Le côté translucide allait bien aux fines ailes des chauves-souris. Vers la fin de la production de ce premier court-métrage, avec Pierre Dron, on s’est dit que c’était trop dommage d’arrêter là l’histoire des personnages… il y a encore tellement de choses à raconter avec « Maraude et Murphy » et puis aussi tous ces animaux qui souffrent d’une mauvaise réputation.

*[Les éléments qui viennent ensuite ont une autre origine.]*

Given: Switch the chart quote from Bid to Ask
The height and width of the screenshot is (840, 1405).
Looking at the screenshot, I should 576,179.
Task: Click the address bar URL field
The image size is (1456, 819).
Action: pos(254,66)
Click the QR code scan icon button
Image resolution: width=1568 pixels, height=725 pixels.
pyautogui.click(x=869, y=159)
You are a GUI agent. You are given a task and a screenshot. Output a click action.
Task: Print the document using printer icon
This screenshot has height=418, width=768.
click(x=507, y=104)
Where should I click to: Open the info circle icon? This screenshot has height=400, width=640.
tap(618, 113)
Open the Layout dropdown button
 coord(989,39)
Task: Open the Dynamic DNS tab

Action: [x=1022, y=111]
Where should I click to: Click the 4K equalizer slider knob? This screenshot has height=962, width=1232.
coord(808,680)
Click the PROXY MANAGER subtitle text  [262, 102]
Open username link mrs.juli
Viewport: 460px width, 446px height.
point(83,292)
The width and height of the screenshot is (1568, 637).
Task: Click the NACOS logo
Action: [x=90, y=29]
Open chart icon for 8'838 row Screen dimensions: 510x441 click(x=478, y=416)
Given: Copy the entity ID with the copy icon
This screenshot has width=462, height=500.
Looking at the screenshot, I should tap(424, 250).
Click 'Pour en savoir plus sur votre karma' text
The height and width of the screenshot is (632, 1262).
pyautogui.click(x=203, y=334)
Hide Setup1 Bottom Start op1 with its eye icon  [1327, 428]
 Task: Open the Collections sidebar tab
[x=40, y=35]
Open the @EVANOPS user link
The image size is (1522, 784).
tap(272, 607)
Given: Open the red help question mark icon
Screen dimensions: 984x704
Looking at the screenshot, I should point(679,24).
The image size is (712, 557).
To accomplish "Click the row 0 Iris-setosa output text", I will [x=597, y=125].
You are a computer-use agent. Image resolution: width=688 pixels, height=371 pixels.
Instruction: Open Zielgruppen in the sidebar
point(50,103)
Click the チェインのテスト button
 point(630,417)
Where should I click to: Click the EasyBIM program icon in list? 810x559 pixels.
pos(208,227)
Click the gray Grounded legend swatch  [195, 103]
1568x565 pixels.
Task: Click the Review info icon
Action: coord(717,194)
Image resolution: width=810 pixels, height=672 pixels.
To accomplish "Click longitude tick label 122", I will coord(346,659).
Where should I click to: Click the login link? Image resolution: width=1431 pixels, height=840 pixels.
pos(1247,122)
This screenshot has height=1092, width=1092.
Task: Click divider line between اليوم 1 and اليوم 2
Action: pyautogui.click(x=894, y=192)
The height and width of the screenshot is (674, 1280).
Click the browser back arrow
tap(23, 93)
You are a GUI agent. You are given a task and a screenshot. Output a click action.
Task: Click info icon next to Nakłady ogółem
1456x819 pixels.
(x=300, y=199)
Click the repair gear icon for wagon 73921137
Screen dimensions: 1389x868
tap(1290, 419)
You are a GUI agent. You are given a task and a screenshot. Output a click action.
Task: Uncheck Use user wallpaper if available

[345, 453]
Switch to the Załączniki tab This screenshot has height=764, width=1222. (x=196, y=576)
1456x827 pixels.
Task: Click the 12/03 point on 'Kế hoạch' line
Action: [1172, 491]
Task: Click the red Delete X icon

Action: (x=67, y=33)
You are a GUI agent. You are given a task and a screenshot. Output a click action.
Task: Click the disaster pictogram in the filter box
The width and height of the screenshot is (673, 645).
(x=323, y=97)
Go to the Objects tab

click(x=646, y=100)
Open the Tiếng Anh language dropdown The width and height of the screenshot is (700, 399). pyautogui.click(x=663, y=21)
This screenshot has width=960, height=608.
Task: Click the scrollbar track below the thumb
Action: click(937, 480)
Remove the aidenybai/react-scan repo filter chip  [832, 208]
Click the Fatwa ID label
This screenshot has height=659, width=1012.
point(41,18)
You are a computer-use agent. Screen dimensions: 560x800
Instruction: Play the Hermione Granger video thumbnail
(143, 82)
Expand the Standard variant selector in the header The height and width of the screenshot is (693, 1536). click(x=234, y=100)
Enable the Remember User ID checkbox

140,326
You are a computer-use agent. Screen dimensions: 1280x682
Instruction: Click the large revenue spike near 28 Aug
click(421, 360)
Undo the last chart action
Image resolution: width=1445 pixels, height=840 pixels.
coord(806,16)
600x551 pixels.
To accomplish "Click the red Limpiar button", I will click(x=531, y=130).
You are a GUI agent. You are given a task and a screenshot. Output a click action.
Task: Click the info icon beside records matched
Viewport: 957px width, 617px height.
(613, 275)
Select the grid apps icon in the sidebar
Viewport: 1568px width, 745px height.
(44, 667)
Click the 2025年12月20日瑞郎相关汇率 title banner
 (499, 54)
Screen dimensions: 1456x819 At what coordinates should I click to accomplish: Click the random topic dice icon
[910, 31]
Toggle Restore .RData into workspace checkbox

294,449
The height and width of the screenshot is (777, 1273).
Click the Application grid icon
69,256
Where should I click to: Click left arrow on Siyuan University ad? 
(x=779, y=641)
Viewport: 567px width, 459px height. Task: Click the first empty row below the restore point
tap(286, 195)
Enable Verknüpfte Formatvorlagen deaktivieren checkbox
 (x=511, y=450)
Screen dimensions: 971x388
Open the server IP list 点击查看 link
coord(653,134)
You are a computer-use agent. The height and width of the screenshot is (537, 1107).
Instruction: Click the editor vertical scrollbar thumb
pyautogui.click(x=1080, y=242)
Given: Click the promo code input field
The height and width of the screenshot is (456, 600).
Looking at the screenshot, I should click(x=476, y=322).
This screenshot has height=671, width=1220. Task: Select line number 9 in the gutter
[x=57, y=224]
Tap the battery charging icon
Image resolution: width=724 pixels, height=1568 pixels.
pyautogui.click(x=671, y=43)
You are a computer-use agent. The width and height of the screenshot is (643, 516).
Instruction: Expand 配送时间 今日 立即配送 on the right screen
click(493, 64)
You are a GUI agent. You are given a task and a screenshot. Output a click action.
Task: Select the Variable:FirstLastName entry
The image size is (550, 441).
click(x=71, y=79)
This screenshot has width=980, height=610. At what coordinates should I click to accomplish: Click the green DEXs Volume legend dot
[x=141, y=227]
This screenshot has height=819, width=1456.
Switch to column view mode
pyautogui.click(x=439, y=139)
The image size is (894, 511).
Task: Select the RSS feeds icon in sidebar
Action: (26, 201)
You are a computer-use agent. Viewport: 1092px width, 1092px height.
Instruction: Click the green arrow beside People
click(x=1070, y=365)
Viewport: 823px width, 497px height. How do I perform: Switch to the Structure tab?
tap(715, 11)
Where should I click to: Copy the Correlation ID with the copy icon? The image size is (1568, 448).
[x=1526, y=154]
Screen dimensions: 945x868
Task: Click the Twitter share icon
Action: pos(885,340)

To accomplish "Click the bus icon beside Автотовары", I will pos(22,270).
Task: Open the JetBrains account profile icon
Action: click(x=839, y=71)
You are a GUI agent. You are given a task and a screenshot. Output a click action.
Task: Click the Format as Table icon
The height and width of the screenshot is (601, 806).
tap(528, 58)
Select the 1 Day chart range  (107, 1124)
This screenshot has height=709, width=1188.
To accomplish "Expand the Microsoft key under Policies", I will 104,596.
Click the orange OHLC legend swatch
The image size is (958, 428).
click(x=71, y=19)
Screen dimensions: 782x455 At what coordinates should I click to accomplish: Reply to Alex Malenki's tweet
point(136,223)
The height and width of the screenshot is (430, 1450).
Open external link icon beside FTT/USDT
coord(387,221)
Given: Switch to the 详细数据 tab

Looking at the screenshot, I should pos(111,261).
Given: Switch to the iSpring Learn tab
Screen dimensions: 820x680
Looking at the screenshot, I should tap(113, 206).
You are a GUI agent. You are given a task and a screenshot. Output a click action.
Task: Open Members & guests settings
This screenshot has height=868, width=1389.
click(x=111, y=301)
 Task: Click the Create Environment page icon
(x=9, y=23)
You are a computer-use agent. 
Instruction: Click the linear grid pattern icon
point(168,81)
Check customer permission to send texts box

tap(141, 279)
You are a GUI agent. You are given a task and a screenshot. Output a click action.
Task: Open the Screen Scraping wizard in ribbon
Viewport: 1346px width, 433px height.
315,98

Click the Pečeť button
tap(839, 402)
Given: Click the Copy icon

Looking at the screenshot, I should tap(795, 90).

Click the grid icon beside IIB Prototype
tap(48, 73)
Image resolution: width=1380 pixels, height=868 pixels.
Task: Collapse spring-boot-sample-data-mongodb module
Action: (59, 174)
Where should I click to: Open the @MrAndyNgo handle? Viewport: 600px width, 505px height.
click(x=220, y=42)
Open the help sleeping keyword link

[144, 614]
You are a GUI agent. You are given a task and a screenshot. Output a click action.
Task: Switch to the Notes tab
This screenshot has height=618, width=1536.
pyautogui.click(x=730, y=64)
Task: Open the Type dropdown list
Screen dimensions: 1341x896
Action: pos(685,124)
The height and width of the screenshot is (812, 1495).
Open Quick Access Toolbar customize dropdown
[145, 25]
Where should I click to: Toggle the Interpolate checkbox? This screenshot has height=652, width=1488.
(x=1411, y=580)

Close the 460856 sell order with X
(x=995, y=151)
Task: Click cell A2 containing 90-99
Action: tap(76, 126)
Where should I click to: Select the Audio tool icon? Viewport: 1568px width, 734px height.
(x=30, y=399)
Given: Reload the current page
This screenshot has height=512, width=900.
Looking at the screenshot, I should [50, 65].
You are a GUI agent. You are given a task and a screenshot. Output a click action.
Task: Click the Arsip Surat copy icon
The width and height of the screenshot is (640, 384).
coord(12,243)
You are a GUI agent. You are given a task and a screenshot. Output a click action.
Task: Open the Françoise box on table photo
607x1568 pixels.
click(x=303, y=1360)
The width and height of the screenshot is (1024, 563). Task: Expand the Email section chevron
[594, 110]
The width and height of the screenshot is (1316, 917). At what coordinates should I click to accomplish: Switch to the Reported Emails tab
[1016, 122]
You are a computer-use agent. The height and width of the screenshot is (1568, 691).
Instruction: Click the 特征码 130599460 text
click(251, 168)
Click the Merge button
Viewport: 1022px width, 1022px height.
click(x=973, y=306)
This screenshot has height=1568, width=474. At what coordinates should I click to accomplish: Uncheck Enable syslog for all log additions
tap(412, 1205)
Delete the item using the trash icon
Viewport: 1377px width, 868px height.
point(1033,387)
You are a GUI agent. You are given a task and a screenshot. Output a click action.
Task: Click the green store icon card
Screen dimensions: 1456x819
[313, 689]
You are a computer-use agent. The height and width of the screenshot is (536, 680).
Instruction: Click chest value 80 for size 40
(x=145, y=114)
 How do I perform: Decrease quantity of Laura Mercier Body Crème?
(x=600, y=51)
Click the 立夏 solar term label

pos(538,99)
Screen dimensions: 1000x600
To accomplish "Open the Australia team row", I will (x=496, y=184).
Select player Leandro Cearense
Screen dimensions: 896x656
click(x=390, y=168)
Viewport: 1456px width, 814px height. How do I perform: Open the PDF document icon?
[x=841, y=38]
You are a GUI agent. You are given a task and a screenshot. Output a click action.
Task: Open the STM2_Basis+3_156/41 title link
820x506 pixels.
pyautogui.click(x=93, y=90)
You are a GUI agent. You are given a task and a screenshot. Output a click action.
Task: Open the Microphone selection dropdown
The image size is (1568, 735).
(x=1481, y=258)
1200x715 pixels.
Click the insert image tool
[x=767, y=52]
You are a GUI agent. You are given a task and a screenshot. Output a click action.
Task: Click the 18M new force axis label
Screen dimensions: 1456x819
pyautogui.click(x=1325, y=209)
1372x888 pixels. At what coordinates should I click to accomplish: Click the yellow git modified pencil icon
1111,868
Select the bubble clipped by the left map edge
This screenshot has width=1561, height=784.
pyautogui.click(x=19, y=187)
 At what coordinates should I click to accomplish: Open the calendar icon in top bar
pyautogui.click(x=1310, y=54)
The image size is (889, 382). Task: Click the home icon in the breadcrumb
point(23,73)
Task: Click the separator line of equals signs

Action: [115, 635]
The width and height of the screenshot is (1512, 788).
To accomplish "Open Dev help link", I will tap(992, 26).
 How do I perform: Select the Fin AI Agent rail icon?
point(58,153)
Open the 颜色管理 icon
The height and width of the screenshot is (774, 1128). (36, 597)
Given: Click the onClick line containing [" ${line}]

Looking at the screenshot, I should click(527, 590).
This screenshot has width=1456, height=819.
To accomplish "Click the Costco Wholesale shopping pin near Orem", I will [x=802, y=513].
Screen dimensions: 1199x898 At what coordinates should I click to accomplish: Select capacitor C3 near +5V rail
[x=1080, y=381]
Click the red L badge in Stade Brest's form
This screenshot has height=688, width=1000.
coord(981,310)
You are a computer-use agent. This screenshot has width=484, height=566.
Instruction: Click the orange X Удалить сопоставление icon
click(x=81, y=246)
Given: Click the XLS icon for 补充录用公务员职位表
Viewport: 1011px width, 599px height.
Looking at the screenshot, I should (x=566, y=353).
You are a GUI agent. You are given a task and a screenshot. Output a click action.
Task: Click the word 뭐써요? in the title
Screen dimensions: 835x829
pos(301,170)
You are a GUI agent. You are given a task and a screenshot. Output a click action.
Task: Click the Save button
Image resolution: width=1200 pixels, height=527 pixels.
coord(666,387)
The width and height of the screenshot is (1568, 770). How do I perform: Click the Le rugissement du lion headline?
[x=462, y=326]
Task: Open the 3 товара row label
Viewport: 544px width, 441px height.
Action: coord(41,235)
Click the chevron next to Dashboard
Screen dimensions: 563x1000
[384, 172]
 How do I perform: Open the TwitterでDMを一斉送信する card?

C’était facile pour moi de faire un film sur les chauves-souris ou sur le loup, un animal que j’adore et qui me fascine. Alors j’ai voulu faire la démarche d’apprendre à aimer une bestiole que je détestais : les araignées. Si je pouvais surmonter ma peur et mon dégoût alors n’importe qui le pouvais ! Je m’y suis attelée : j’écrivais l’histoire de Dédalia en même temps que je faisais des exercices pour vaincre mon arachnophobie. Au début, je ne pouvais même pas toucher un dessin d’araignée (et si je me forçais je pleurais) !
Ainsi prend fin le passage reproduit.